The reason I chose “Elder Scrolls IV: Oblivion” as my source material was twofold. First, the idea that game time consistently and uniformly progressed was an interesting one to me. As time was spent in the realm of the game, it more slowly passed in the real world. This was a radical departure from the kinds of games that I had played when younger, where the idea of diversion from the real world was paramount and any relationship to external reality was circumspect. The second reason for this choice related to the first, as “Elder Scrolls IV: Oblivion” presents the player with a robustly detailed environment (apart from the fantasy elements), where the sun rises and sets, clouds cross the sky, and rain falls. Switching from third person to first person view and commanding your playable character to look up, one is presented with a nuanced and boundless panorama of the sky and space that changes with each passing minute.
The plan, and the problem...
The actual recording of the game footage was easy: a Haupauge HD PVR connected between my Mac and PlayStation 3 copied footage on the television screen. Finding a location from which to command my character to view the sky for 24 hours, however, proved somewhat more complicated. All attempts to find a safe place where my character could stand while looking upward proved hopeless as some creature or other would inevitably attack. It seemed the only safe harbor would be to stand on water, where neither the creatures on land nor under the sea could harm me. Doing that required I locate a particular enchanted item, a ring that allows walking on water.

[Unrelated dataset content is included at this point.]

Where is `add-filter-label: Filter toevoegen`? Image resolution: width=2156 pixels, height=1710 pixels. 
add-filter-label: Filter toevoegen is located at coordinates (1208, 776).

Many hours later, with the ability to walk on water firmly under my control, I again set out to watch the sky for the next 24 hours of game time. While I was not harassed during this attempt, I found that after about fifteen minutes of real time spent looking up my character’s health began to drain. I was dead three minutes later. Knowing that I was not being attacked (as I was unreachable on the surface of the water), and thinking my death to be a system bug, I reset both the game and the Haupauge HD PVR and tried again. After another fifteen minutes I started dying once more. This continued for another three or four attempts before I found the consistent element: starting at game-time midnight, fifteen minutes of real time brought me to approximately 6am, or sunrise. At some point during my adventure to locate the magic ring I had been afflicted with vampirism. The rising sun was my undoing...
I found a cure for my vampirism (a drawn out period of collecting ingredients to give to a witch), and hence my demise at dawn, days later. Finally cured, I was able to stand still and gaze at the sky for the 24-hour game day duration. With my footage captured all that was left for the completion of the project was the video splicing and HTML coding. And some vampire payback.